The Saint Andrews Sarcophagus is a Pictish monument dating from the second half of the 8th century. The sarcophagus was recovered beginning in 1833 during excavations by St Andrew's Cathedral, but it was not until 1922 that the surviving components were reunited. The sarcophagus is currently on display at the Cathedral museum in St Andrews, close to the site of its discovery.

Description[edit]

As originally constructed the sarcophagus would have comprised two side panels, two end panels, four corner pieces and a roof slab. The roof slab is entirely missing, as are most of one side and one end panel and a corner piece so that the extant sarcophagus is essentially L-shaped. The external dimensions of the sarcophagus are 177 cm by 90 cm and a height of 70 cm. The stone used is a local sandstone.

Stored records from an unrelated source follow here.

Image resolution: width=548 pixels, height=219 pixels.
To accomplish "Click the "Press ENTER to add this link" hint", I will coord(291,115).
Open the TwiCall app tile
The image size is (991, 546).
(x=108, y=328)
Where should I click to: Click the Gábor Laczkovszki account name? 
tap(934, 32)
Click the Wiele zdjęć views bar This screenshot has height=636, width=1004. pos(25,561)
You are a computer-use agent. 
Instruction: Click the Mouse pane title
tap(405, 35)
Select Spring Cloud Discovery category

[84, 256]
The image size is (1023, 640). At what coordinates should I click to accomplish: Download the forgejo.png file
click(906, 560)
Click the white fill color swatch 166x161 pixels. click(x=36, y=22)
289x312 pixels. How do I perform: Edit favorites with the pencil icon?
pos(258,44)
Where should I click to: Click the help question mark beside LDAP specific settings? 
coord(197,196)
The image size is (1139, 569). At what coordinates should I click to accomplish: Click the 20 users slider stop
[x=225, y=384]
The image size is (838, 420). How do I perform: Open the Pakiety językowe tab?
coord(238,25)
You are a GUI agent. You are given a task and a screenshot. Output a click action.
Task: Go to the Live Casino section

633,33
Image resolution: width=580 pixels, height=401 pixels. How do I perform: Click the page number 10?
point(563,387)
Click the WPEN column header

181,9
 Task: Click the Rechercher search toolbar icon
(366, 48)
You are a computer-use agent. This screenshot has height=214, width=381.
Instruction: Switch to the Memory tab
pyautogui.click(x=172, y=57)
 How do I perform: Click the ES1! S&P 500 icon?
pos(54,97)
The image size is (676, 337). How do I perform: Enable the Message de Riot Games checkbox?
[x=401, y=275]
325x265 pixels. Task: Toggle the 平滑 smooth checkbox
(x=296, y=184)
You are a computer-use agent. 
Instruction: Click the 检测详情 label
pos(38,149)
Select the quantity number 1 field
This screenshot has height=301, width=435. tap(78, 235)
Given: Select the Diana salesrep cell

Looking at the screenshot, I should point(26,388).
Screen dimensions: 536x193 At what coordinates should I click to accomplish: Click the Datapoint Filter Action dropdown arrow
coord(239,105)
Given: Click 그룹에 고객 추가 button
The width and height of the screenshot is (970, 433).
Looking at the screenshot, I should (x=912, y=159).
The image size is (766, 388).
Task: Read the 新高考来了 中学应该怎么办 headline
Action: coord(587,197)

The surviving side panel shows, from right to left, a figure breaking the jaws of a lion, a mounted hunter with his sword raised to strike a leaping lion, and hunter on foot, armed with a spear and assisted by a hunting dog, about to attack a wolf. Although it is not certain that the first two figures represent the same person, 19th century illustrations depict them as if they are. The surviving end panel is much simpler, essentially a cross with four small panels between the arms. The fragments of the missing end panel are similar, but not identical, to the surviving one.

Discovery[edit]

Historical opinion[edit]

This is the royal figure on the St Andrew's sarcophagus. The figure is dressed like a late antique Roman emperor, bearing on the neckline of the garment what is probably a kaiserfibel like that depicted on Justinian in the mosaic at San Vitale, Ravenna. This is in the grandest tradition of imitatio imperii. It may therefore be taken as an indirect depiction of the king who commissioned it.[1]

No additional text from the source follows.